My advice is to stick to the official method. Doing a copy is not that expensive and it is not worth the evils of unsafe. If the string is too large to do a copy, you should not be making it into a string.


Thanks, that's a really detailed answer. The "good" way seems roughly equivalent to @Sonia's answer too (since buf.String just does the cast internally).
And it doesn't even work with my version, it seems not to be able to get a Pointer from &but.Bytes(). Using Go1.
@sinni800 Thanks for the tip. I forgot function returns were not addressable. It is now fixed.
Well computers are pretty damn fast at copying blocks of bytes. And given this is an http request, I can't imagine a scenario where transmission latency won't be a squillion times larger than the trivial time it takes to copy the byte array. Any functional language copies this type of immutable stuff around all over the place, and still runs plenty fast.
This answer is out-of-date. strings.Builder does this efficiently by ensuring the underlying []byte never leaks, and converting to string without a copy in a way that will be supported going forward. This didn't exist in 2012. @dimchansky's solution below has been the correct one since Go 1.10. Please consider an edit!
a
aymericbeaumet

Answers so far haven't addressed the "entire stream" part of the question. I think the good way to do this is ioutil.ReadAll. With your io.ReaderCloser named rc, I would write,

Go >= v1.16

if b, err := io.ReadAll(rc); err == nil {
    return string(b)
} ...

Go <= v1.15

if b, err := ioutil.ReadAll(rc); err == nil {
    return string(b)
} ...

Thanks, good answer. It looks like buf.ReadFrom() also reads the whole stream up to EOF.
How funny: I just read the implementation of ioutil.ReadAll() and it simply wraps a bytes.Buffer's ReadFrom. And the buffer's String() method is a simple wrap around casting to string – so the two approaches are practically the same!
I did this and it works...the first time. For some reason after reading the string, the sequent reads return an empty string. Not sure why yet.
@Aldo'xoen'Giambelluca ReadAll consumes the reader, so on the next call there is nothing left to read.
@DanneJ I wrote this some time ago: medium.com/@xoen/… Are there any reasons to not do it?
X
Xavi
data, _ := ioutil.ReadAll(response.Body)
fmt.Println(string(data))

佚名

The most efficient way would be to always use []byte instead of string.

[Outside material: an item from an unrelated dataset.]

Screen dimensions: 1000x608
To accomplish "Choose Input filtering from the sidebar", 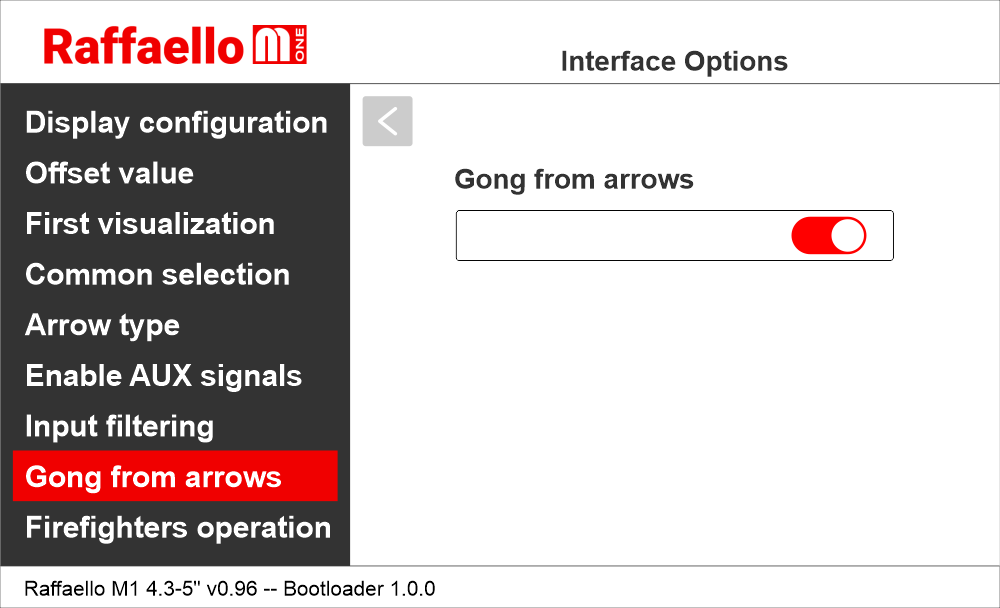I will (119, 427).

In case you need to print data received from the io.ReadCloser, the fmt package can handle []byte, but it isn't efficient because the fmt implementation will internally convert []byte to string. In order to avoid this conversion, you can implement the fmt.Formatter interface for a type like type ByteSlice []byte.


Is the conversion from []byte to string expensive? I assumed string([]byte) didn't actually copy the []byte, but just interpreted the slice elements as a series of runes. That is why I suggested Buffer.String() weekly.golang.org/src/pkg/bytes/buffer.go?s=1787:1819#L37. I guess it would be good to know what is happening when string([]byte) is called.
Conversion from []byte to string is reasonably fast, but the question was asking about "the most efficient way". Currently, the Go run-time will always allocate a new string when converting []byte to string. The reason for this is that the compiler doesn't know how to determine whether the []byte will be modified after the conversion. There is some room for compiler optimizations here.
D
Dimchansky
func copyToString(r io.Reader) (res string, err error) {
    var sb strings.Builder
    if _, err = io.Copy(&sb, r); err == nil {
        res = sb.String()
    }
    return
}

V
Vojtech Vitek
var b bytes.Buffer
b.ReadFrom(r)

// b.String()

N
Nate

I like the bytes.Buffer struct. I see it has ReadFrom and String methods. I've used it with a []byte but not an io.Reader.